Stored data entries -
──────
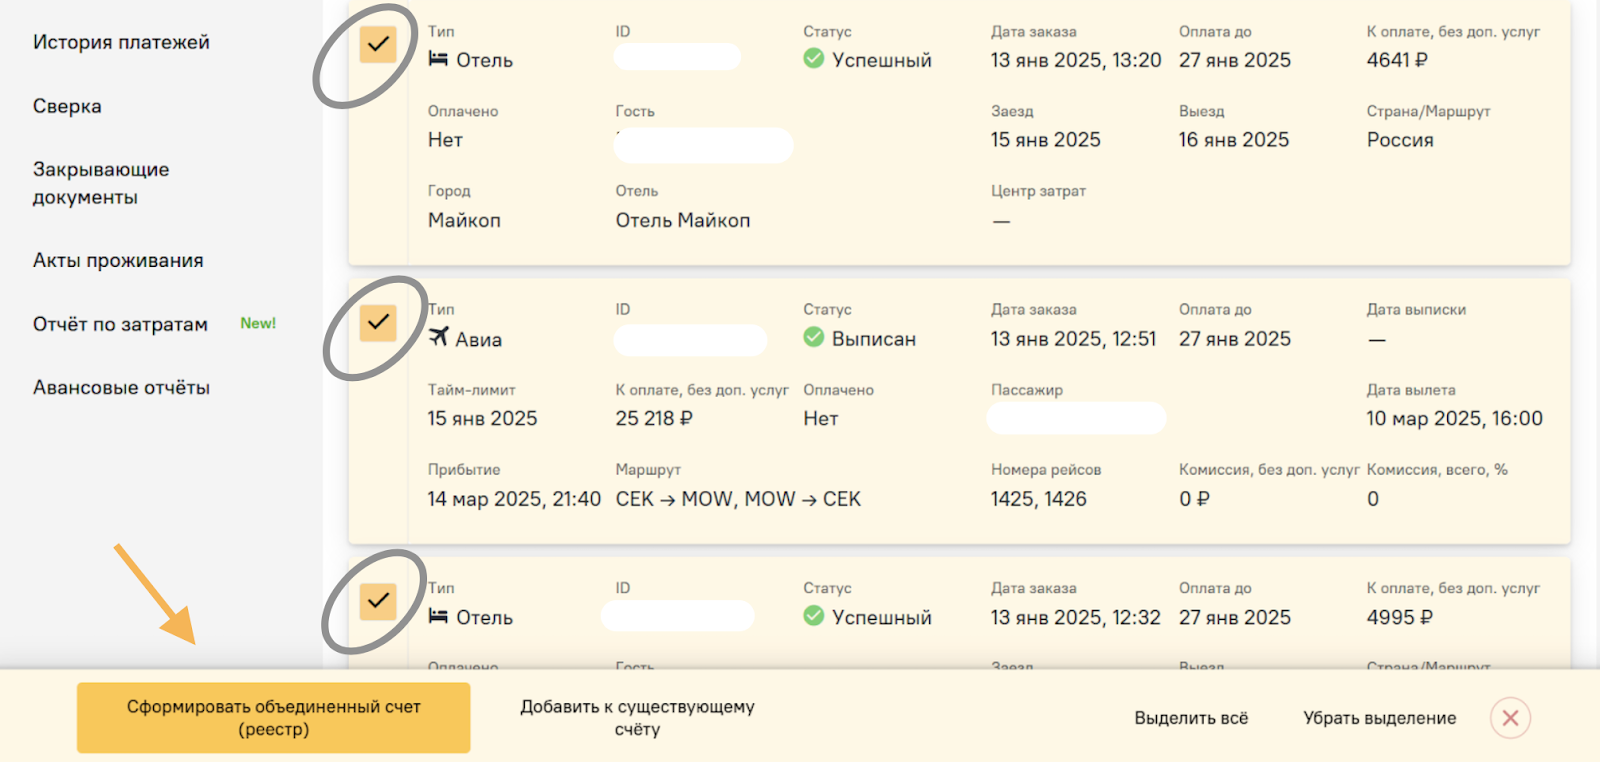The height and width of the screenshot is (762, 1600).
Task: Go to Закрывающие документы
Action: tap(101, 183)
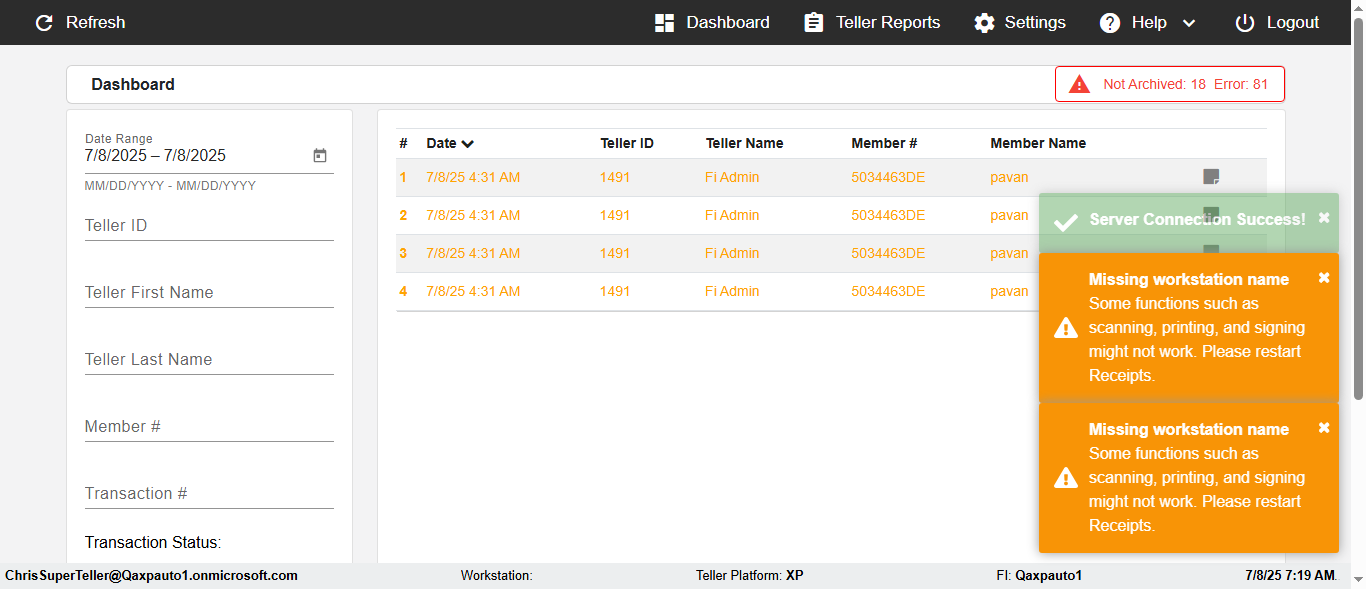Click the Teller Reports clipboard icon
The image size is (1366, 589).
[814, 23]
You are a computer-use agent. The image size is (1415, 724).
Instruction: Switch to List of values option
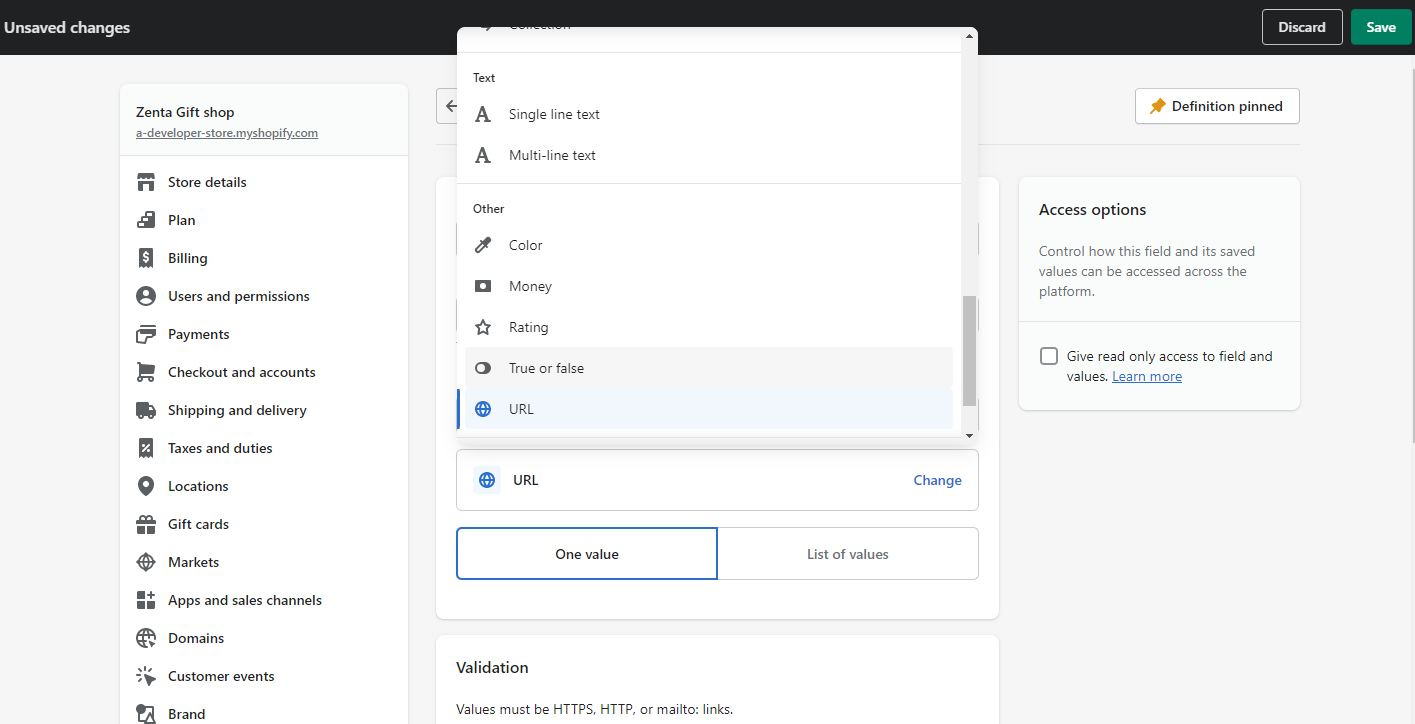(x=847, y=554)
──────
TRY IT -
Where the line with "You are a computer-use" appears in the entries above, begin there and restate every line to the end word for word, minus the pictures.

ANSWER SPACE -
You are a computer-use agent. The image size is (1415, 724).
Instruction: Switch to List of values option
(x=847, y=554)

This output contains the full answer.